Why Does the Earth Give Us People to Love? (2023) – Kara Jackson
Though a newer release, the Chicago-based artist’s latest effort feels as though it has spent aeons ageing in the sun. Wise beyond her years, Jackson’s folk and blues roots are buried deep within this album’s sonics, but always manage to overcome conventional tropes of the genres with her subversive storytelling. She brings a contemporary take to lyrical expositions on love and loss, its meditative warmth lingering ever onward as she works through grief and overcomes the need for forgiveness. With her voice like honey, Jackson’s poetry guides us to the parts of ourselves we have neglected and left amongst the shade. Instead, she implores us to tend to them, to cultivate new growth where life once flourished.
The Fawn (1997) – The Sea and Cake
An irresistibly spacious and patient record, The Fawn is a great pick for fans of Broken Social Scene and The Durutti Column, respectively. Grounded in gentle melodies and sweeping soundscapes, it somehow is able to paint a crystal-clear picture of summer days drenched in thick humidity, spent beside bodies of water, aeroplanes flying overhead and the muggy weather that brews before an impending thunderstorm.
Bitter (1999) – Meshell Ndegeocello
Following up on a recommendation, I only just discovered Ndegeocello‘s 1999 masterpiece, Bitter, but it feels like one of those albums I have been searching for my whole life. It’s an incredibly intimate record, tracking the ups and inevitable downs of relationships, and the subsequent solitude that they leave in their wake. Ndegeocello slips in and out of various identities and genders, with the interior emotions of her narrators laid bare for all to see. Its songs are somehow inescapably arid, perhaps it’s the close-mic’d vocals that feel like they’re being whispered to you.
Mind Palace Music (2023) – @
Short but sweet, the duo’s long awaited debut arrives just in time for the warmer months, and delivers on all fronts. Marrying the intimacy of bedroom pop and tender folk sentiments, Mind Palace Music transports the listener to the chorus of a campfire circle, beckoning us to sing along. Its call-and-response sensibilities foreground intricate arrangements – full of warm woodwind and subtle percussion crafted from the clap of a hand to the slap of a worktop, making the record a labour of love created in the true spirit of collaboration and togetherness.
Mambo Nassau (1981) – Lizzy Mercier Descloux
Trading in the streets of New York for the Bahamas, Descloux decamped to the island nation in search of a new sound. The product is Mambo Nassau, a turning point away from the conventional disco of her previous efforts and towards progressive take on the genre. Its original cover depicts Descloux against the intense saturation of a cloudless blue sky, a seashell to her ear, perhaps in an effort to replicate the sound of the ocean. On this record, it seems she has succeeded – embracing the innovations of punk and mutant funk, in tandem with the notable African musical influences, Mambo Naussau is inescapably joyous.
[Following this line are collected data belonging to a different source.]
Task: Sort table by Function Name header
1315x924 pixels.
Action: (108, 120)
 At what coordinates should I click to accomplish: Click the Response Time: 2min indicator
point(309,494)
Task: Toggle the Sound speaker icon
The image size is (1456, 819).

Citrus (2007) – Asobi Seksu
Unlike some of its shoegazing contemporaries, the sonics of Citrus are far from the genre’s usual gloom. Instead the New York band provides a record overflowing with colour, its expansive sound bursting out the seams with every track. There is no way to describe this record other than to praise its infinite beauty and its almost synaesthetic quality, masterfully recreated on its album cover. Full to the brim with tuneful distortion and spiralling vocals, the band somehow manage to create a technicolour world beyond our own through their music.